--- Records to use ---
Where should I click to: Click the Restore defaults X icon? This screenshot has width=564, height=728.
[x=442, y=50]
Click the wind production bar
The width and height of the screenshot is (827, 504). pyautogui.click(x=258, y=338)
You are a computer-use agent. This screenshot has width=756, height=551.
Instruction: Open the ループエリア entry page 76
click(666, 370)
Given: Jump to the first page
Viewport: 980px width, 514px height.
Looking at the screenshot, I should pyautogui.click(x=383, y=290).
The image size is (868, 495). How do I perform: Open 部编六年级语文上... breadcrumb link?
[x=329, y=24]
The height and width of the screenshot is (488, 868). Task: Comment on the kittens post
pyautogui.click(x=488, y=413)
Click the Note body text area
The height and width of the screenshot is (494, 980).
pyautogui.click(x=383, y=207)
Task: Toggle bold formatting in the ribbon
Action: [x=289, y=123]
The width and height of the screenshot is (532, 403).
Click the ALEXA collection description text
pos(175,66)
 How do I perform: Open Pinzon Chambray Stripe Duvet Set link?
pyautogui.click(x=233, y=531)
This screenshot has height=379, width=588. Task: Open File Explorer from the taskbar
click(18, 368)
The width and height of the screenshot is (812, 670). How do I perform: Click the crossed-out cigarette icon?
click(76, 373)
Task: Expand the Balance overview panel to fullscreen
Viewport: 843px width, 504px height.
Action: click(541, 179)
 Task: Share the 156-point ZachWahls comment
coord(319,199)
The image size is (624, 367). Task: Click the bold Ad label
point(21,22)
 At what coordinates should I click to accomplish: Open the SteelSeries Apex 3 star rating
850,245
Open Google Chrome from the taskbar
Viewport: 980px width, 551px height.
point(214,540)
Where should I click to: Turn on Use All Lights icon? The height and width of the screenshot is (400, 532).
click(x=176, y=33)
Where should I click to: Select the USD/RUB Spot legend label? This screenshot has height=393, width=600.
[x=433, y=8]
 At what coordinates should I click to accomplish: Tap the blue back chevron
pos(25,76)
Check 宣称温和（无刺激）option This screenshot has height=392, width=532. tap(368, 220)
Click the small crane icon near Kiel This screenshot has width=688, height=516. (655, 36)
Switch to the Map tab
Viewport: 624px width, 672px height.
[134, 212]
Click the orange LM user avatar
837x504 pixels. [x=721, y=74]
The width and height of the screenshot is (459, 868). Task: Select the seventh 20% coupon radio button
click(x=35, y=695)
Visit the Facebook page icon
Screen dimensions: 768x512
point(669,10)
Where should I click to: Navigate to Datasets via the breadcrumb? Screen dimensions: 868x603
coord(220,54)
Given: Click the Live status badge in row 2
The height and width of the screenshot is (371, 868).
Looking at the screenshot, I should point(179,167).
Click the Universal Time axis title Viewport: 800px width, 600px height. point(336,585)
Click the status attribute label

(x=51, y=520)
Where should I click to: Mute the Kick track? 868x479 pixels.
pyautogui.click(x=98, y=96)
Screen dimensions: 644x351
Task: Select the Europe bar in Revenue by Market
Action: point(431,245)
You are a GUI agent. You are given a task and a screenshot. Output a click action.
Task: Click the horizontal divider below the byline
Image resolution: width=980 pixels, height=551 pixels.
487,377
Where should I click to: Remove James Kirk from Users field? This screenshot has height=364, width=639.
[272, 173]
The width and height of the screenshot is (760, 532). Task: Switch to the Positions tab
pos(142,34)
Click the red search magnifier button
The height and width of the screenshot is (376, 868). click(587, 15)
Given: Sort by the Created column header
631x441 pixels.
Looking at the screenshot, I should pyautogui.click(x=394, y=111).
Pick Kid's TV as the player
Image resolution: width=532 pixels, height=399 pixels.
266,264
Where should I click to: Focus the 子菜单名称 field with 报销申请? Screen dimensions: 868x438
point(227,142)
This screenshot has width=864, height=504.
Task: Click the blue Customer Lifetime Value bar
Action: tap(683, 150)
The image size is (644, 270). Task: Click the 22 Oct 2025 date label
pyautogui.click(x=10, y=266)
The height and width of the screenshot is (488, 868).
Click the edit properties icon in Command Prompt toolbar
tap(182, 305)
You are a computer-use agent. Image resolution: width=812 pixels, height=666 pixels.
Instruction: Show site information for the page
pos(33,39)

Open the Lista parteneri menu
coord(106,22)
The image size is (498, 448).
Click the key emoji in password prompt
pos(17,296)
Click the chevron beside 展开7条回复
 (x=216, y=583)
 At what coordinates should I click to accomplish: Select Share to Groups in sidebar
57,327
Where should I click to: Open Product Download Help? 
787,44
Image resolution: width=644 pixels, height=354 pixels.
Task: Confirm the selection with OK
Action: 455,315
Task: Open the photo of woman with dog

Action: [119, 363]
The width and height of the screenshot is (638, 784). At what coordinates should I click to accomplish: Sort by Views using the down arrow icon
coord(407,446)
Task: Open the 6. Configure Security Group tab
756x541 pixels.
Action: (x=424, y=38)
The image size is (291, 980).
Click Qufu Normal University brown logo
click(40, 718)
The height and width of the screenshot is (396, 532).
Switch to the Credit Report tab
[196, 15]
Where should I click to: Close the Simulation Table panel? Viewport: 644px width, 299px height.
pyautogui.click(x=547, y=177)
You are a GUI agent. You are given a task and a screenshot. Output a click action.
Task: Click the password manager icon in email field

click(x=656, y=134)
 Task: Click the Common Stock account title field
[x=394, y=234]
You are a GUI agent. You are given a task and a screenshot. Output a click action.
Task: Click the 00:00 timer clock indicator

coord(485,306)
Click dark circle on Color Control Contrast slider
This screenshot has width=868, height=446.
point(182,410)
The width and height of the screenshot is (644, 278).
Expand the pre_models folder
---
Determine how many lines in the preceding records include the word "computer". The answer is that number alone.

2